Tschik Cajkovski (Zweiter von links), hier 1962 nach dem Gewinn der deutschen Meisterschaft mit dem 1. FC Köln, hat Gerd Müller entdeckt und den FC Bayern München in die Bundesliga geführt. Foto: dpa

Kino oder Fußball? Am Wochenende lief eher langweiliger Abnutzungsfußball, der auch noch ohne Tore auskommt. Das ist Bundesliga zum Abgewöhnen.

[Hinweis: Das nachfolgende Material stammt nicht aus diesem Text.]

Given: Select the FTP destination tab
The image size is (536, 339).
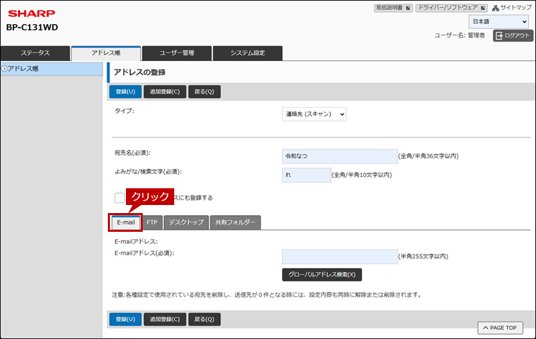Looking at the screenshot, I should [x=151, y=222].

Stuttgart - Den vergangenen Freitagabend fand ich eher schwierig. Ich schaltete den Fernseher ein, denn ich wollte mal schauen, wie sich Mönchengladbach gegen Frankfurt so verkauft. Das war der Moment, an dem der Abend misslang. Denn bekanntlich ist Fußball deshalb die weltwichtigste Nebensache, weil man sich davon so wunderbar unterhalten lassen kann. Wenn man emotional halbwegs unbeteiligt ist. Ich bin emotional halbwegs unbeteiligt, zumindest wenn Gladbach und Frankfurt gegeneinander spielen. So ab der dreißigsten Minute aber habe ich die Unbeteiligtheit verloren, und zunehmend machte sich Aufregung breit.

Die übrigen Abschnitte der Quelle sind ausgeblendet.